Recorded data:

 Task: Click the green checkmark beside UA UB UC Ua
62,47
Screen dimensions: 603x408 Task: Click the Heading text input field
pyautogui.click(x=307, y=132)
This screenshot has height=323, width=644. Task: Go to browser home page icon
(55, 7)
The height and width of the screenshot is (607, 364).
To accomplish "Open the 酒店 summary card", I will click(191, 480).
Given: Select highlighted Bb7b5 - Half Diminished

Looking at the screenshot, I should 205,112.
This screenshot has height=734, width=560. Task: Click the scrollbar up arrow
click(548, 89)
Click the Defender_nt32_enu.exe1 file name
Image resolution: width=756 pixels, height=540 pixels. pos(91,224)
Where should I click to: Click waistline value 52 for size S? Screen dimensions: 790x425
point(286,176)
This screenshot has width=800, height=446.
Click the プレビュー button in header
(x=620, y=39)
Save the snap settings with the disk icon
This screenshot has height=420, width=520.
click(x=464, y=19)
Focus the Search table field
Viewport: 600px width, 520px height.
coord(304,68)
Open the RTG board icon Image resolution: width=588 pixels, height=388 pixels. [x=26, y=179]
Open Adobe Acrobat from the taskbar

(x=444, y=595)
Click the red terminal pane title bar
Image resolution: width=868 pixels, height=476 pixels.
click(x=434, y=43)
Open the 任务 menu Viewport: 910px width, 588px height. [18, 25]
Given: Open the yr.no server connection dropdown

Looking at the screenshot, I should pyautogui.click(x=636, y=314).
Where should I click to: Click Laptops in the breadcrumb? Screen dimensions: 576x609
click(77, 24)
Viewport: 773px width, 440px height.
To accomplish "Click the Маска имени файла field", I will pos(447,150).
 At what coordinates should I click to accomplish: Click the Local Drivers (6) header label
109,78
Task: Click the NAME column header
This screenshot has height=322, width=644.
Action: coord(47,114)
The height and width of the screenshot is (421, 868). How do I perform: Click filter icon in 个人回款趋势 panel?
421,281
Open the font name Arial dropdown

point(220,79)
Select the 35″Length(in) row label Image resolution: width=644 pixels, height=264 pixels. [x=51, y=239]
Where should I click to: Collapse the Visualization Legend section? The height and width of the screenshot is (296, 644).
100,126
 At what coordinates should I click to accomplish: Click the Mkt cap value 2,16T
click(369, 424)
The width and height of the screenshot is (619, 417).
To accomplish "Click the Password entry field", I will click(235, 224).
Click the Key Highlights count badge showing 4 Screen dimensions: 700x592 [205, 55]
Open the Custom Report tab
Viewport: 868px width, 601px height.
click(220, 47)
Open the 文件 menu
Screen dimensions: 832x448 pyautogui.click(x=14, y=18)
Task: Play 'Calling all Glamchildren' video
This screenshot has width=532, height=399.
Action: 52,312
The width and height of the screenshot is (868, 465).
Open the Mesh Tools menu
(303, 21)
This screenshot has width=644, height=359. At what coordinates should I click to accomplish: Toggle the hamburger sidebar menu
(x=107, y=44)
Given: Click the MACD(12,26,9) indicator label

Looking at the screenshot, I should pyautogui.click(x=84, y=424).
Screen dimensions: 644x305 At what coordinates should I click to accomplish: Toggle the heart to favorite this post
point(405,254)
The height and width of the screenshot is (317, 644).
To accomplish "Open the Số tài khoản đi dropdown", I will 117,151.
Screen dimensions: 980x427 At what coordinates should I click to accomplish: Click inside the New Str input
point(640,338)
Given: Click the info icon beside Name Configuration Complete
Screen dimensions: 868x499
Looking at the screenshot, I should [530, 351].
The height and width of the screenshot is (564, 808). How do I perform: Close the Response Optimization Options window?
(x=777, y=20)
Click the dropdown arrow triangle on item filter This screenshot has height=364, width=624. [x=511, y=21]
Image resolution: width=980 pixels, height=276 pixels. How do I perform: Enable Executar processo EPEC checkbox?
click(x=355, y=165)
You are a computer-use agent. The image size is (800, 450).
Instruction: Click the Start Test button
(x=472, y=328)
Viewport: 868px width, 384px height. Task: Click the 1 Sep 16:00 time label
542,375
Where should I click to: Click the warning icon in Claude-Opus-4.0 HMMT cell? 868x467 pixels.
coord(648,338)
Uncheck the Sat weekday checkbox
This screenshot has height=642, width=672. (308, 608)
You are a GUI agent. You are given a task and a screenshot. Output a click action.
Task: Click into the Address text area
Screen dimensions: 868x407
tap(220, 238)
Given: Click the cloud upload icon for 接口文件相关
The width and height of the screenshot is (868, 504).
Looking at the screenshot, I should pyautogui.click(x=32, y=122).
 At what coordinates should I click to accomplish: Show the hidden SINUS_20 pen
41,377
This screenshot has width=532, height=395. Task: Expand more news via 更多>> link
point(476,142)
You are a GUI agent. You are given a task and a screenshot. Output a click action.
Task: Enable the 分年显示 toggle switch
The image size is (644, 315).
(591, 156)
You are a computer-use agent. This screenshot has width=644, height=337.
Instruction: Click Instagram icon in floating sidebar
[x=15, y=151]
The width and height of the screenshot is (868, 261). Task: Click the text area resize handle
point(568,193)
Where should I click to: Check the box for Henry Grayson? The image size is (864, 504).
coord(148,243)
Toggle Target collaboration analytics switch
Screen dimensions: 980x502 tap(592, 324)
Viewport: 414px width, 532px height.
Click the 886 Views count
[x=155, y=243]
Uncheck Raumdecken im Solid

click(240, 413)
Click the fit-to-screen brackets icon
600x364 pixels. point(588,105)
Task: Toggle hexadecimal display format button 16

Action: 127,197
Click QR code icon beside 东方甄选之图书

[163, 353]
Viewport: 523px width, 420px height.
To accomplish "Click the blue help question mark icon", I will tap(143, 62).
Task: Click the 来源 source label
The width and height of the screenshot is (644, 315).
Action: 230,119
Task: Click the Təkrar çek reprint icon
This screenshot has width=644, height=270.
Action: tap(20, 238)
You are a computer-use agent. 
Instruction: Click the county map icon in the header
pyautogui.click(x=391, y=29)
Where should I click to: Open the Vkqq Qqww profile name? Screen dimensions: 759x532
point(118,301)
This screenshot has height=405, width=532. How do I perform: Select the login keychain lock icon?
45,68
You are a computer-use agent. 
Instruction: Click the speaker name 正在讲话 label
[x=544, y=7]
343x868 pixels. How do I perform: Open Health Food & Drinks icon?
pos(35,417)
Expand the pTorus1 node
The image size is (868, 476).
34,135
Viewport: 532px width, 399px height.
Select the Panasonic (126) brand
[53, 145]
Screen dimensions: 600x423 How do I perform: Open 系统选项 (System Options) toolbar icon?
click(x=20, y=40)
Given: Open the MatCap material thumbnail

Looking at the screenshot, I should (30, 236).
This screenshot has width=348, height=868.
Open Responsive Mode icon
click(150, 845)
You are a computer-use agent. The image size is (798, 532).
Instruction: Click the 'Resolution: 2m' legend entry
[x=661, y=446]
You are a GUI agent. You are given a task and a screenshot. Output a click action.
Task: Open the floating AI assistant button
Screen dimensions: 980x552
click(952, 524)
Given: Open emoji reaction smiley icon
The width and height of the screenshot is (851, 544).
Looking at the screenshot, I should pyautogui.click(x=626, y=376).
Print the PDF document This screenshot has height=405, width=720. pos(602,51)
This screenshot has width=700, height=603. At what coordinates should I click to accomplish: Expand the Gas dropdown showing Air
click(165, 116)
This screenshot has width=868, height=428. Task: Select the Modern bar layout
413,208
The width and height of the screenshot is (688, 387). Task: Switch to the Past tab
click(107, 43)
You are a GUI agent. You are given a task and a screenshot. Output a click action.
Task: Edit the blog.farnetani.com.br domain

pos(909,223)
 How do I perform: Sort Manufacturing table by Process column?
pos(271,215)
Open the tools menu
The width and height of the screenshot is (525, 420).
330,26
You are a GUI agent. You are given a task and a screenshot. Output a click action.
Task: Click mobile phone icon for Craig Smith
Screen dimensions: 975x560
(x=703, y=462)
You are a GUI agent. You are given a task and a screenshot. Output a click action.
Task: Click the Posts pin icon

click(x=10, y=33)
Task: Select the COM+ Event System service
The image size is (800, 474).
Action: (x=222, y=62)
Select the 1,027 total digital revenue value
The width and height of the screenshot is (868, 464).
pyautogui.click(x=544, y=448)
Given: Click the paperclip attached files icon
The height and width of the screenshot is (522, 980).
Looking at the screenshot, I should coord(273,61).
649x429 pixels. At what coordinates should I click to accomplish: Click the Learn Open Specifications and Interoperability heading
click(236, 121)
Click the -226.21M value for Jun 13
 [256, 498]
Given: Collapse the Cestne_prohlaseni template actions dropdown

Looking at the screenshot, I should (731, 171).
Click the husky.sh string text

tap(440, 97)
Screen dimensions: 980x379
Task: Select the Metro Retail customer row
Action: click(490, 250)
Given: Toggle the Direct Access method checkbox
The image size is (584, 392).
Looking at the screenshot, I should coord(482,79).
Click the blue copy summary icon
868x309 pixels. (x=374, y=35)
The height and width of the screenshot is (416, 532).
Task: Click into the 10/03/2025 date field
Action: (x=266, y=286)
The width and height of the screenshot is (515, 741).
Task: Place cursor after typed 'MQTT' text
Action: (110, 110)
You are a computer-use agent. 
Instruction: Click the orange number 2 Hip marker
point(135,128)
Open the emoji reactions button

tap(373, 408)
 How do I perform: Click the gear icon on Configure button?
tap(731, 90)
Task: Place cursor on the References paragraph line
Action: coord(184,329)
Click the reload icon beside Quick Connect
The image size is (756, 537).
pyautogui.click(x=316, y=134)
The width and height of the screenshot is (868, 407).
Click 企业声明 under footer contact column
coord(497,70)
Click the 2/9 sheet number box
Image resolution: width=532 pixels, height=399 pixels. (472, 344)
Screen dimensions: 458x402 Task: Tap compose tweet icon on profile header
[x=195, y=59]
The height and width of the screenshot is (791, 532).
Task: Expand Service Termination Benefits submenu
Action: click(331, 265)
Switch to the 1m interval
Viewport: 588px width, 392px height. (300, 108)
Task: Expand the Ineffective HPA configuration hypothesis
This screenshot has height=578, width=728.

• [Exercise brief]
Quote the records above from their first line through the line containing "The height and width of the screenshot is (607, 364).", both ends included.

• [Output of the exercise]
 Task: Click the green checkmark beside UA UB UC Ua
62,47
Screen dimensions: 603x408 Task: Click the Heading text input field
pyautogui.click(x=307, y=132)
This screenshot has height=323, width=644. Task: Go to browser home page icon
(55, 7)
The height and width of the screenshot is (607, 364).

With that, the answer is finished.